The ancient Māori mind is not present today, either culturally or socially like it once was. Colonisation is thanked for that. The separation of Māori and their culture has more or less been achieved, and what remains is a tiny portion of what once was. Yes, colonisation.
May I ask why you glazed past the sciences of exploration and agriculture and focused on the warfare etc? I find your focus fascinating and tells me a lot.

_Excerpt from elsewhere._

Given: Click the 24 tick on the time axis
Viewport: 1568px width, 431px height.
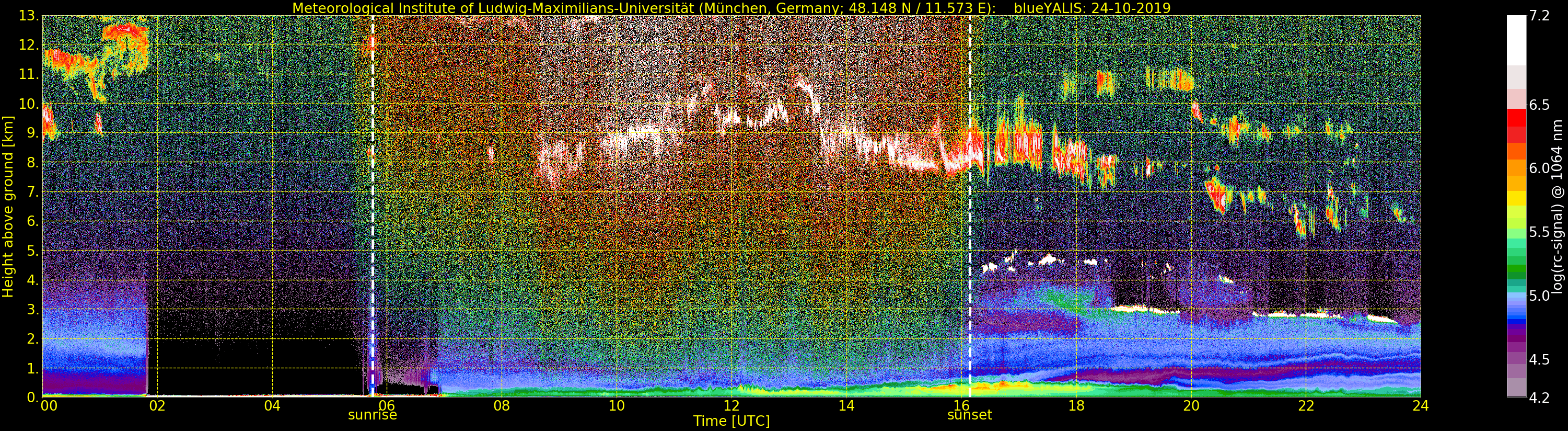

Personally I enjoy learning about their scientific mind, how quantum mechanics and the Māori worldview align (for Māori time is circular and can be 'viewed' forwards and backwards i.e mana of a person or people influences today's people and it's past people). Māori had Whare Wānanga long before the British introduction of its fledgling education system, where instead of silos of knowledge systems like the Europeans, it was integrated covering a wider, interdependent view of mental explorations. One other major difference - Māori always had an authority above them, so their intelligence's never included treating their environment as expendable, worthy of destruction and exploitation. Their ancestors, the Polynesians, were the astronauts of their time, traversing the largest ocean on the planet, using sophisticated navigation skills - a sharp scientific mind, inherited by their descendants.
I often wonder what the Māori could have contributed to humanity if they were allowed to have had Te Tīriti honoured, and they continued to develop. After seeing what is happening overseas, would their knowledge systems create innovative breakthroughs that could save humanity from killing off the only planet we currently have to live on? Because they weren't about that in the first place.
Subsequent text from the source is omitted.